En attendant qu’on me livre, je m’occupe en pokant sur Facebook quand l’interphone retentit. Je fais entrer le livreur dans le bâtiment et laisse la porte ouverte en attendant qu’il monte les trois étages. Et là, c’est le drame. Le livreur est tout ce qu’il y a de plus éloigné au monde du japonais type. Pas bridé, la peau mate, pas imberbe, de gros sourcils et assez grand. Il y a tromperie sur la marchandise. Quand je commande japonais, je veux manger japonais et que je me fasse livrer par un japonais ! Sinon c’est pas japonais ! Commander de la bouffe étrangère c’est un peu comme un voyage culinaire quelque part non ? Et bien là ça commençait mal, j’étais pas dans l’ambiance quoi ! J’allais pas à Tokyo, mais au Bangladesh (j’ai rien contre le Bangladesh hein, juste contre leurs sushis). Bon il est là, je le paie et prend le sac en espérant que ça soit mangeable. Et bien mes craintes étaient fondées : le poisson était froid et dur, comme si il venait de sortir du congélateur, le riz dégueulasse, l’algue des maki était noire foncée et rigide. Bref, c’était des sushi de pacotille. Encore une chaîne de restaurants à la AllôSushi qui n’ont rien de japonais et qui font des sushi cheap et dégueu en se faisant passer pour des vrais nippons. J’étais dégoûté.

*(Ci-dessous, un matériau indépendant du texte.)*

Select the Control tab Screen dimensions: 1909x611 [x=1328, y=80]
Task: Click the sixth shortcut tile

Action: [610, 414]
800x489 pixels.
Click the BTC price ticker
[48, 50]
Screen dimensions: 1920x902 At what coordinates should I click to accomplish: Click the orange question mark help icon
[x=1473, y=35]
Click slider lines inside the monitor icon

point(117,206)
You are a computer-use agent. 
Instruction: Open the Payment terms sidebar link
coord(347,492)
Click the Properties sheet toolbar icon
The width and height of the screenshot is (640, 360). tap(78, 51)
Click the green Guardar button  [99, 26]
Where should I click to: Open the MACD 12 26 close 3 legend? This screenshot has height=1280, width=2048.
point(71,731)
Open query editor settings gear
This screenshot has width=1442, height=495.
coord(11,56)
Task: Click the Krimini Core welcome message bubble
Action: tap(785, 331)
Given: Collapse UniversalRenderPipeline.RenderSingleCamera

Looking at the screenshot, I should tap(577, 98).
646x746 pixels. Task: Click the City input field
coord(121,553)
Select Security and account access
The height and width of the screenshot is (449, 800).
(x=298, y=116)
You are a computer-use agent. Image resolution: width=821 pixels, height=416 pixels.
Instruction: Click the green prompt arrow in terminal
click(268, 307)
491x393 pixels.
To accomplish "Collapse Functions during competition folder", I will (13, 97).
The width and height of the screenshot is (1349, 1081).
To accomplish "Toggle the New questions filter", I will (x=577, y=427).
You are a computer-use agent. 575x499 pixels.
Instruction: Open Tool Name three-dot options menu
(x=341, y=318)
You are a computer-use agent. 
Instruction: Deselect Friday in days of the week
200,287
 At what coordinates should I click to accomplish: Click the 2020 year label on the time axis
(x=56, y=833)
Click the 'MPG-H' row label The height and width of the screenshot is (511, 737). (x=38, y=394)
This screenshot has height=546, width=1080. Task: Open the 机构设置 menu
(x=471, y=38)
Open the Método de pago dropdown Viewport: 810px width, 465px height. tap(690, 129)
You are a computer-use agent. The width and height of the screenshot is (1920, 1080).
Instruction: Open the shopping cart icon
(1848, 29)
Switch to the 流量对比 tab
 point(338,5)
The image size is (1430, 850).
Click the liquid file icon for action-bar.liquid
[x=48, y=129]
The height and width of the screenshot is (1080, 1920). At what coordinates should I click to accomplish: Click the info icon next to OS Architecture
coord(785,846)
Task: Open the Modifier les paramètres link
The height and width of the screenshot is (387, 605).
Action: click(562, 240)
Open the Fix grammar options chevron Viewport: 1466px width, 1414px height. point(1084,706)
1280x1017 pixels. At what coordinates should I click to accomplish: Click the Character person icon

J’ai pas fini le plateau tellement c’était immangeable et je me suis rabattu sur des restes de salade. Dorénavant, je garde précieusement les coordonnées de mon vrai et authentique restaurant nippon, fait par des véritables maîtres sushi et livré par des japonais, il n’y a que ça de vrai. C’est comme si on me faisait bouffer du chocolat Milka qui aurait mis dans le papier alu par un koala plutôt que la marmotte non ? Et quand vous allez manger un couscous, vous gueuleriez si c’était un vietnamien qui vous l’apportait non ? Alors amis lecteurs, je le dis haut et fort : Attention aux contrefaçons culinaires !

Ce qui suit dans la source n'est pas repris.